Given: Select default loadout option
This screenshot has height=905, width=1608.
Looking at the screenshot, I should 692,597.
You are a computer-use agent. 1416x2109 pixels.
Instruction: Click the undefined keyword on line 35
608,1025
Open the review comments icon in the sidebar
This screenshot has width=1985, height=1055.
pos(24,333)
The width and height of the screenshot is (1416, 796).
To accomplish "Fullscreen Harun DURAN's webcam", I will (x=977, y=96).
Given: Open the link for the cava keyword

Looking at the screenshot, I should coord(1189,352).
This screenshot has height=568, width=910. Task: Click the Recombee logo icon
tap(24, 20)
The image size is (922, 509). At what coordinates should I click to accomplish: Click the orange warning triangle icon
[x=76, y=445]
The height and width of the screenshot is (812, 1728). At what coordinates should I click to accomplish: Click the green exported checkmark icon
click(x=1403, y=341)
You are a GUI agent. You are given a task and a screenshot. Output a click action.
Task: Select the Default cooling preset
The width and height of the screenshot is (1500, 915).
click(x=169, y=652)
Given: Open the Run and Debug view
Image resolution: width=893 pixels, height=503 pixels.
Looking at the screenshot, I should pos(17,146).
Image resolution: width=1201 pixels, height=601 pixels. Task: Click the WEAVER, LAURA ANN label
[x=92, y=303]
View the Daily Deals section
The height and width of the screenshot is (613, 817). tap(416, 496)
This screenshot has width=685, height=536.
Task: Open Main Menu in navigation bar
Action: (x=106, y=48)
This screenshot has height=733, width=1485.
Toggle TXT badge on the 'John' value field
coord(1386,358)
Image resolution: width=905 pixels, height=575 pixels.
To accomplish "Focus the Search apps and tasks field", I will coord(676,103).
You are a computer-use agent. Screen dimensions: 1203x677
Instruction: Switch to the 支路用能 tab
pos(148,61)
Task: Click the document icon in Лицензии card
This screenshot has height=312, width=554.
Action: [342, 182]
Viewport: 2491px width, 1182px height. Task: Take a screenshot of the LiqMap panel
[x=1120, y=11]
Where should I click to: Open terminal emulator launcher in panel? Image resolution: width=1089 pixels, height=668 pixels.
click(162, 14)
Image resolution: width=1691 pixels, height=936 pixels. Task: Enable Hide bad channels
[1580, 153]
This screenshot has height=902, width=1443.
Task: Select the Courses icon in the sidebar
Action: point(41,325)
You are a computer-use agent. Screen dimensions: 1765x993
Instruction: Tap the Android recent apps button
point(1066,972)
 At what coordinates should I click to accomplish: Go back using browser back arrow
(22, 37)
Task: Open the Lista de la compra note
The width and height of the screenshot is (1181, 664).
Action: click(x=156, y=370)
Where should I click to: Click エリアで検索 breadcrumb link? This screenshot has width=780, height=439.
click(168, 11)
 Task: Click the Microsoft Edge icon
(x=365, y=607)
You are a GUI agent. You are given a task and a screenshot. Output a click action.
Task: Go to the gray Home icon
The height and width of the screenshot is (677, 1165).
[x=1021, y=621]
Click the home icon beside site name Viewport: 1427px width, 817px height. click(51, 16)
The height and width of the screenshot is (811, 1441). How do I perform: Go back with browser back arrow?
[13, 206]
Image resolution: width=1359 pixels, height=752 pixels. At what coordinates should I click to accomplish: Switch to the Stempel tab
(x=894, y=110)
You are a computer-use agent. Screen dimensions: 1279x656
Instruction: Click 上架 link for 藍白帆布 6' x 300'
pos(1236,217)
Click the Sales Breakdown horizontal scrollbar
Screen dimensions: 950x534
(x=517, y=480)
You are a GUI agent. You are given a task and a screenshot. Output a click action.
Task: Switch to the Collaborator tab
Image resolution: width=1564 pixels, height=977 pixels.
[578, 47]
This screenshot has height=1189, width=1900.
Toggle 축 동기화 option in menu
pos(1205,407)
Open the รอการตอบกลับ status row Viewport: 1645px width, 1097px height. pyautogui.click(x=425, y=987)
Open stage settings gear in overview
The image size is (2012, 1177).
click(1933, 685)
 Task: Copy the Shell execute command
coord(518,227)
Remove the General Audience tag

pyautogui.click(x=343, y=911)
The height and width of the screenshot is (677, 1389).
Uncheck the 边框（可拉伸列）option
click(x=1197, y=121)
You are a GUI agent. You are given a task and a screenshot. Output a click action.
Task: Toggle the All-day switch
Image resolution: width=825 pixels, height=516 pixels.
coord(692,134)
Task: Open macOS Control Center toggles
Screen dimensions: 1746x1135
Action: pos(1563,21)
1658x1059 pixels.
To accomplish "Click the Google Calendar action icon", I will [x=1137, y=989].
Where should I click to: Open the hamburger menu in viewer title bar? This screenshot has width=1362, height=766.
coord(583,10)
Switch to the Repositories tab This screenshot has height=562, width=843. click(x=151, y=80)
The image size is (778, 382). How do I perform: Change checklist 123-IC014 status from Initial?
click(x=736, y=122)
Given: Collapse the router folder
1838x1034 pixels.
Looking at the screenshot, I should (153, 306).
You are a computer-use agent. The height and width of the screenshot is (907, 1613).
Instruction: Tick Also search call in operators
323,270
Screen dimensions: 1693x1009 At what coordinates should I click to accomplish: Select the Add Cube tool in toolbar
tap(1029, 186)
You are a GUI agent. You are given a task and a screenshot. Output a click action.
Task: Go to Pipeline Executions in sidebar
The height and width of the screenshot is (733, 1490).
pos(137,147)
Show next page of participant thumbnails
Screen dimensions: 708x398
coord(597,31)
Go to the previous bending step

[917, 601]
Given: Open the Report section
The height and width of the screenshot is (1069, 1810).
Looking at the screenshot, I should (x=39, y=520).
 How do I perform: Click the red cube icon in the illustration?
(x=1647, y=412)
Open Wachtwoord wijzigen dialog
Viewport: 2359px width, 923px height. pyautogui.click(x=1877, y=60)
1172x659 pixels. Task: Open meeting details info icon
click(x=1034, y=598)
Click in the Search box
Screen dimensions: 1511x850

+++

With every line kept whole, write out the records again exactly.

Given: Select default loadout option
This screenshot has height=905, width=1608.
Looking at the screenshot, I should 692,597.
You are a computer-use agent. 1416x2109 pixels.
Instruction: Click the undefined keyword on line 35
608,1025
Open the review comments icon in the sidebar
This screenshot has width=1985, height=1055.
pos(24,333)
The width and height of the screenshot is (1416, 796).
To accomplish "Fullscreen Harun DURAN's webcam", I will (x=977, y=96).
Given: Open the link for the cava keyword

Looking at the screenshot, I should coord(1189,352).
This screenshot has height=568, width=910. Task: Click the Recombee logo icon
tap(24, 20)
The image size is (922, 509). At what coordinates should I click to accomplish: Click the orange warning triangle icon
[x=76, y=445]
The height and width of the screenshot is (812, 1728). At what coordinates should I click to accomplish: Click the green exported checkmark icon
click(x=1403, y=341)
You are a GUI agent. You are given a task and a screenshot. Output a click action.
Task: Select the Default cooling preset
The width and height of the screenshot is (1500, 915).
click(x=169, y=652)
Given: Open the Run and Debug view
Image resolution: width=893 pixels, height=503 pixels.
Looking at the screenshot, I should pos(17,146).
Image resolution: width=1201 pixels, height=601 pixels. Task: Click the WEAVER, LAURA ANN label
[x=92, y=303]
View the Daily Deals section
The height and width of the screenshot is (613, 817). tap(416, 496)
This screenshot has width=685, height=536.
Task: Open Main Menu in navigation bar
Action: (x=106, y=48)
This screenshot has height=733, width=1485.
Toggle TXT badge on the 'John' value field
coord(1386,358)
Image resolution: width=905 pixels, height=575 pixels.
To accomplish "Focus the Search apps and tasks field", I will coord(676,103).
You are a computer-use agent. Screen dimensions: 1203x677
Instruction: Switch to the 支路用能 tab
pos(148,61)
Task: Click the document icon in Лицензии card
This screenshot has height=312, width=554.
Action: [342, 182]
Viewport: 2491px width, 1182px height. Task: Take a screenshot of the LiqMap panel
[x=1120, y=11]
Where should I click to: Open terminal emulator launcher in panel? Image resolution: width=1089 pixels, height=668 pixels.
click(162, 14)
Image resolution: width=1691 pixels, height=936 pixels. Task: Enable Hide bad channels
[1580, 153]
This screenshot has height=902, width=1443.
Task: Select the Courses icon in the sidebar
Action: point(41,325)
You are a computer-use agent. Screen dimensions: 1765x993
Instruction: Tap the Android recent apps button
point(1066,972)
 At what coordinates should I click to accomplish: Go back using browser back arrow
(22, 37)
Task: Open the Lista de la compra note
The width and height of the screenshot is (1181, 664).
Action: click(x=156, y=370)
Where should I click to: Click エリアで検索 breadcrumb link? This screenshot has width=780, height=439.
click(168, 11)
 Task: Click the Microsoft Edge icon
(x=365, y=607)
You are a GUI agent. You are given a task and a screenshot. Output a click action.
Task: Go to the gray Home icon
The height and width of the screenshot is (677, 1165).
[x=1021, y=621]
Click the home icon beside site name Viewport: 1427px width, 817px height. click(51, 16)
The height and width of the screenshot is (811, 1441). How do I perform: Go back with browser back arrow?
[13, 206]
Image resolution: width=1359 pixels, height=752 pixels. At what coordinates should I click to accomplish: Switch to the Stempel tab
(x=894, y=110)
You are a computer-use agent. Screen dimensions: 1279x656
Instruction: Click 上架 link for 藍白帆布 6' x 300'
pos(1236,217)
Click the Sales Breakdown horizontal scrollbar
Screen dimensions: 950x534
(x=517, y=480)
You are a GUI agent. You are given a task and a screenshot. Output a click action.
Task: Switch to the Collaborator tab
Image resolution: width=1564 pixels, height=977 pixels.
[578, 47]
This screenshot has height=1189, width=1900.
Toggle 축 동기화 option in menu
pos(1205,407)
Open the รอการตอบกลับ status row Viewport: 1645px width, 1097px height. pyautogui.click(x=425, y=987)
Open stage settings gear in overview
The image size is (2012, 1177).
click(1933, 685)
 Task: Copy the Shell execute command
coord(518,227)
Remove the General Audience tag

pyautogui.click(x=343, y=911)
The height and width of the screenshot is (677, 1389).
Uncheck the 边框（可拉伸列）option
click(x=1197, y=121)
You are a GUI agent. You are given a task and a screenshot. Output a click action.
Task: Toggle the All-day switch
Image resolution: width=825 pixels, height=516 pixels.
coord(692,134)
Task: Open macOS Control Center toggles
Screen dimensions: 1746x1135
Action: pos(1563,21)
1658x1059 pixels.
To accomplish "Click the Google Calendar action icon", I will [x=1137, y=989].
Where should I click to: Open the hamburger menu in viewer title bar? This screenshot has width=1362, height=766.
coord(583,10)
Switch to the Repositories tab This screenshot has height=562, width=843. click(x=151, y=80)
The image size is (778, 382). How do I perform: Change checklist 123-IC014 status from Initial?
click(x=736, y=122)
Given: Collapse the router folder
1838x1034 pixels.
Looking at the screenshot, I should (153, 306).
You are a computer-use agent. The height and width of the screenshot is (907, 1613).
Instruction: Tick Also search call in operators
323,270
Screen dimensions: 1693x1009 At what coordinates should I click to accomplish: Select the Add Cube tool in toolbar
tap(1029, 186)
You are a GUI agent. You are given a task and a screenshot. Output a click action.
Task: Go to Pipeline Executions in sidebar
The height and width of the screenshot is (733, 1490).
pos(137,147)
Show next page of participant thumbnails
Screen dimensions: 708x398
coord(597,31)
Go to the previous bending step

[917, 601]
Given: Open the Report section
The height and width of the screenshot is (1069, 1810).
Looking at the screenshot, I should (x=39, y=520).
 How do I perform: Click the red cube icon in the illustration?
(x=1647, y=412)
Open Wachtwoord wijzigen dialog
Viewport: 2359px width, 923px height. pyautogui.click(x=1877, y=60)
1172x659 pixels. Task: Open meeting details info icon
click(x=1034, y=598)
Click in the Search box
Screen dimensions: 1511x850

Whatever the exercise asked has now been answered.